Between Slavery and Freedom (28 page)

In reply to your question—of the “effect of Prejudice” on myself, I must acknowledge that it has often embittered my feelings, particularly when I recollect that we are the innocent victims of it—for you are well aware that it originates from dislike to the color of the skin, as much as from the degradation of Slavery—I am peculiarly sensitive on this point, and consequently seek to avoid as much as possible . . . mingling with those who exist under its influence. I must own that it has often engendered feelings of discontent and mortification in my breast when I saw that many were preferred before me, who by education—birth—or worldly circumstances were no better than myself—
their
sole claim to notice depending on the superior advantage of being
white
—but I am striving to live above such heart burnings—and will learn to “bear and forbear” believing that a spirit of forbearance under such evils is all that we as a people can well exert . . .

Even our professed friends have not yet rid themselves of it [prejudice]—to some of them it clings like a dark mantle obscuring their many virtues and choking up the avenues to higher and nobler sentiments. I recollect the words of one of the best and least prejudiced men in the Abolition ranks. Ah said he—“I can recall the time when in walking with a Colored brother, the darker the night, the better Abolitionist was I.”

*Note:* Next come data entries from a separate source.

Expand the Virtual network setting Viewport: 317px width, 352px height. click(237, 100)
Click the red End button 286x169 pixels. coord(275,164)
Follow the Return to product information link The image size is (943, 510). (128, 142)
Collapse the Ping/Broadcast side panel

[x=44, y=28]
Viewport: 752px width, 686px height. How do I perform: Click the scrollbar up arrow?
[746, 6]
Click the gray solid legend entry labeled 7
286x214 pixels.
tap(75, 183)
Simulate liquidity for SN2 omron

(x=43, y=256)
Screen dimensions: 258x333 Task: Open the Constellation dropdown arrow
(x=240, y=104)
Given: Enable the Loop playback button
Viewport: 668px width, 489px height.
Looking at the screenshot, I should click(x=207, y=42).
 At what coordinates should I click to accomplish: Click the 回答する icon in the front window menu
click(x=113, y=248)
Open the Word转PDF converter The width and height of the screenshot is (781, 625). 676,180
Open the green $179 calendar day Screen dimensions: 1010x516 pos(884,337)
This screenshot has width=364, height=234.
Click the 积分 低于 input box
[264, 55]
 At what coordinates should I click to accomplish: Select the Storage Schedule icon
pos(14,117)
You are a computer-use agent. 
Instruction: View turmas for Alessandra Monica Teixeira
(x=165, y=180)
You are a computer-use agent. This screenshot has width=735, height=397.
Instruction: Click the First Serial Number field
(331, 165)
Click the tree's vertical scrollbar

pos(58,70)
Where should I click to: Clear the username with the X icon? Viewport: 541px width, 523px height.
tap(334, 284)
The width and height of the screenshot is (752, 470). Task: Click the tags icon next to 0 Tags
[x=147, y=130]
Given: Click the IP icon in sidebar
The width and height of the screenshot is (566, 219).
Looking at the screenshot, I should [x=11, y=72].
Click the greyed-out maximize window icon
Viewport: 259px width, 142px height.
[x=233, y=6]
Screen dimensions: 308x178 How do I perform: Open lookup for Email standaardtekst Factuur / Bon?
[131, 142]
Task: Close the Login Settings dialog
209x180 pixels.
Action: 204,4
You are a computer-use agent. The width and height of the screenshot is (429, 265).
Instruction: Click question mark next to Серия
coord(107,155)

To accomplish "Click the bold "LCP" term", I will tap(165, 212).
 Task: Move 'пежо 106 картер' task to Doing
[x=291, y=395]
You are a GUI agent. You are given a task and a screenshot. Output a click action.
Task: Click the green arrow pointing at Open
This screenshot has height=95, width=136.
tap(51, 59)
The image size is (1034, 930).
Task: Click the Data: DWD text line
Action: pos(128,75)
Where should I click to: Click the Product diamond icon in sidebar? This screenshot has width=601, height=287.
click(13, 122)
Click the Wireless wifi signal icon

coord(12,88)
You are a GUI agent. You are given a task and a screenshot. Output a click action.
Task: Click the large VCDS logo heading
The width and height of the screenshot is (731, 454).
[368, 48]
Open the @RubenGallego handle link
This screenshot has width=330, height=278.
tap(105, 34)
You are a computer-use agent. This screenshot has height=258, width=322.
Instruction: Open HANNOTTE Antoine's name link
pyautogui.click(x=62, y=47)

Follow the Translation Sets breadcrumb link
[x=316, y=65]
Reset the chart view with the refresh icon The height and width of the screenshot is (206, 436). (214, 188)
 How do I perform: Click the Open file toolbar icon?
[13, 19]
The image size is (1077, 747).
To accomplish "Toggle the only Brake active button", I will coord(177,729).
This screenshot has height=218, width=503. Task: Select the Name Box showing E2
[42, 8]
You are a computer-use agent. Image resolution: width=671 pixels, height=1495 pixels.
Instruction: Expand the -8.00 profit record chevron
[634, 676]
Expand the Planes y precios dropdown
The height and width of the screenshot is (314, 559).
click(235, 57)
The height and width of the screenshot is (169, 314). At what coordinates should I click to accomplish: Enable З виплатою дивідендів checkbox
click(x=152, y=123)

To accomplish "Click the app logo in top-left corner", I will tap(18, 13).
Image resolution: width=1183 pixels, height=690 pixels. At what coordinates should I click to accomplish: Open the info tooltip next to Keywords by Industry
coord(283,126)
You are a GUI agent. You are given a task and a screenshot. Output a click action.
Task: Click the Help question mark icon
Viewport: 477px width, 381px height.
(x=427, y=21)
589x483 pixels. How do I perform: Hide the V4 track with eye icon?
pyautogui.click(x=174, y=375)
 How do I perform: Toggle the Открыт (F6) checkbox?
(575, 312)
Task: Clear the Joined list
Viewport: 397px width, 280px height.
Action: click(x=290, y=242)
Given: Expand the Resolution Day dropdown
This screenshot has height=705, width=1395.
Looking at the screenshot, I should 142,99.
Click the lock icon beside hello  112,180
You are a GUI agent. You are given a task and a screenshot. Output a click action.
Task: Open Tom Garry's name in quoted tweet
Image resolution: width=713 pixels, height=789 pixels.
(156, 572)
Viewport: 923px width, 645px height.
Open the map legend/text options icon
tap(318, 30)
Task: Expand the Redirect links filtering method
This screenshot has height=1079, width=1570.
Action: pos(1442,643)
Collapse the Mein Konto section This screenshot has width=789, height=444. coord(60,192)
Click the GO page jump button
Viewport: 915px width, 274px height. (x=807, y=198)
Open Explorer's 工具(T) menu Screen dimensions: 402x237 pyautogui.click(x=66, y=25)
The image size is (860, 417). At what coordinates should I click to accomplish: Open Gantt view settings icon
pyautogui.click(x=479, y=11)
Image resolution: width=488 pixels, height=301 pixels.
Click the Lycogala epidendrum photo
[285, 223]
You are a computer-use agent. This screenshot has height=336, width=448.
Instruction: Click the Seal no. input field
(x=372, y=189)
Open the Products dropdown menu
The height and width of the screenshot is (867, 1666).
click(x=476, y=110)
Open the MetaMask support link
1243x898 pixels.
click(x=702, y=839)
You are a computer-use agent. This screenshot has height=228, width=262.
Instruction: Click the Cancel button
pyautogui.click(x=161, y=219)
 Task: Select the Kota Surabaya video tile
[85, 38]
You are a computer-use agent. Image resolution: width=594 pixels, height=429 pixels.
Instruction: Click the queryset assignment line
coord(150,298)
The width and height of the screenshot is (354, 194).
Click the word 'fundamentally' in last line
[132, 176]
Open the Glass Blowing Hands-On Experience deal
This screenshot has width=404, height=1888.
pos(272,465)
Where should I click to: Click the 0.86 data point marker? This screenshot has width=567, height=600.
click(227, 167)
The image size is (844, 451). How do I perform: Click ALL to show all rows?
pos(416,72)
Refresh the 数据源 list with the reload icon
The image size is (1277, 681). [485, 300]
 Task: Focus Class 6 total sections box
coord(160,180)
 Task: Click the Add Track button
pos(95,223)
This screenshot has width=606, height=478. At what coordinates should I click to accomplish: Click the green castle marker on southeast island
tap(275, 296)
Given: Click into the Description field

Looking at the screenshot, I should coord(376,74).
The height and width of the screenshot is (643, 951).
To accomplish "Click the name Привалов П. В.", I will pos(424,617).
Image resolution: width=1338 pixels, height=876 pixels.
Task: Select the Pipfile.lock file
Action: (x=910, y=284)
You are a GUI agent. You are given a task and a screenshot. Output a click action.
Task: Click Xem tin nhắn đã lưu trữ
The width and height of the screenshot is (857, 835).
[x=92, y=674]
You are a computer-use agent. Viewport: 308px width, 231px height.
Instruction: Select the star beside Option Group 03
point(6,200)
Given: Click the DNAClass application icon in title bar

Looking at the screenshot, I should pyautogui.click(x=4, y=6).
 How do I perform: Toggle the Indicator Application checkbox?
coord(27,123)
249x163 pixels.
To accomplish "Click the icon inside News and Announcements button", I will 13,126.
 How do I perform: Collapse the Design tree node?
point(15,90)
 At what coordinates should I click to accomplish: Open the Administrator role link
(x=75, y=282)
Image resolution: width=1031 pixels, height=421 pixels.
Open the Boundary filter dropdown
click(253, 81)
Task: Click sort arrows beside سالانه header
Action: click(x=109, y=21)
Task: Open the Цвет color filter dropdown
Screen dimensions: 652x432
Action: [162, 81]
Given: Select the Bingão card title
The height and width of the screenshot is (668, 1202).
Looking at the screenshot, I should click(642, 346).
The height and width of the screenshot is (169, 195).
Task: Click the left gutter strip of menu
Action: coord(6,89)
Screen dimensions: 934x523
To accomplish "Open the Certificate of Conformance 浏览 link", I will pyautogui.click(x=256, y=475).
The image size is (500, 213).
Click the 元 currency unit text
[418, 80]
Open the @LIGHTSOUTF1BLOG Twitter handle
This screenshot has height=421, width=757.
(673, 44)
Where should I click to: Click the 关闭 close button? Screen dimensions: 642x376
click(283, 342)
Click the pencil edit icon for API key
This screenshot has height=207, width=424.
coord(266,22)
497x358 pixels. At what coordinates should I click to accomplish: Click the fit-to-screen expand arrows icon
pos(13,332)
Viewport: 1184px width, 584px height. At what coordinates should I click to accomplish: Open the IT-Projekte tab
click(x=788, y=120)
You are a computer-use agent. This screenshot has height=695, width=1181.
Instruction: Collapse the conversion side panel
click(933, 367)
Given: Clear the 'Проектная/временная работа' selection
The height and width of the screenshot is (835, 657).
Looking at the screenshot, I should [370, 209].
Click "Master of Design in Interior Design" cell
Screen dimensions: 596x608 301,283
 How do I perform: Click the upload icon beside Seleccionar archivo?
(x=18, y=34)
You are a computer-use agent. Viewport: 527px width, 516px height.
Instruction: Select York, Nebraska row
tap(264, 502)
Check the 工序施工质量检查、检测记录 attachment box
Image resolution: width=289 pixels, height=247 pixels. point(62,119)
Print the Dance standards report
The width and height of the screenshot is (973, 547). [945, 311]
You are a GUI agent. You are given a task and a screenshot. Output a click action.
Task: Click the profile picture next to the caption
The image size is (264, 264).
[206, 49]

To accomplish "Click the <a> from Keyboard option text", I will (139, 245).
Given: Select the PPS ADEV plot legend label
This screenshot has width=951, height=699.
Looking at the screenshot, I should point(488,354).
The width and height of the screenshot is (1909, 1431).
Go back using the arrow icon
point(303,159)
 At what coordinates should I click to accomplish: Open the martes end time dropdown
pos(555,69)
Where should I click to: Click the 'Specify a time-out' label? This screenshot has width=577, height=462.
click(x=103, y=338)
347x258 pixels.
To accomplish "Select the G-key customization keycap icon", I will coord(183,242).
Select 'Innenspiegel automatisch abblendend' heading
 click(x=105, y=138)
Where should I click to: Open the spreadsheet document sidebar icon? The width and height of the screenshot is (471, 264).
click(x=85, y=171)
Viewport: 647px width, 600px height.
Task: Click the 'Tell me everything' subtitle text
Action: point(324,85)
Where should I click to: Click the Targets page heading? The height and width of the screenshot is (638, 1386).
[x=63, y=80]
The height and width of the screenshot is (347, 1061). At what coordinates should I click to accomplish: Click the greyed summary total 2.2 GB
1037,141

Source: Sarah L. Forten to Angelina Grimké, April 15, 1837, in Gilbert H. Barnes and Dwight L. Dumond, eds.,
Letters of Theodore Dwight Weld,
Angelina
Grimké Weld, and Sarah Grimké, 1822–1844
(New York: D. Appleton-Century, 1934), vol. 1, pp. 379–81.

Kidnappers (1840–1841)

Long before the passage of the infamous Fugitive Slave Act of 1850, free blacks knew that whether they lived in the North or the South they had to be on their guard. Empowered by the 1793 federal Fugitive Slave Law, slave owners and their agents roamed communities in every part of the nation hunting for escaped slaves. Professional slave catchers who had only a vague description of the missing slaves
could and did make mistakes and claim as fugitives people who were legally free. And sometimes this was anything but a genuine case of mistaken identity on the part of an overzealous slave catcher or a slave owner who did not recall exactly what his slaves looked like. The following two reports speak for themselves. Flora Way was quick-witted and faced down the two men who accosted her in the street. Fred Roberts presumably acted upon the tip from the North Carolina informant and hastily left town.

Look Out for Kidnappers—I

Mrs. Flora Way, who resides in Mercer street, in this city [New York], and is a member of the Abyssinian Baptist Church in Anthony street, while walking [along] Broadway on Friday, the 27
th
ultimo, between White and Walker streets, was accosted by two individuals supposed to be from Georgia, as they thought Mrs. Way was a fugitive slave from that State. Mrs. Way is from Savannah, and knows all about that horrible system which is grinding the souls and bodies of two and a half million of her brethren into the dust; and she gave them to know that she knew of no master but Christ, and that they had better refrain from molesting her.

Source:
Colored American
(New York), April 4, 1840

Look Out For Kidnappers—II

We have had handed to us a note, post marked Wilmington, N.C., and giving the information that a man by the name of Ricks, somewhere in the interior of this State [New York], has a plan on foot to betray one Fred Roberts, now said to be at work in Buffalo, into the hands of someone who would call himself master, and warning Fred to be upon his guard. We do not know how much truth there may be in this affair, though the letter lays before us, nor how many Ricks there may be in the State, and if many, which of them it may be; but one thing we know, that it is safe to forewarn Fred . . . and advise him that he is safe only in Canada. He may, before he is aware of it, find himself in the hands of a Buffalo constable, and locked up in [a] Buffalo jail.

Source:
Colored American
(New York), May 1, 1841

Class Differences among Antebellum Black Philadelphians (1841)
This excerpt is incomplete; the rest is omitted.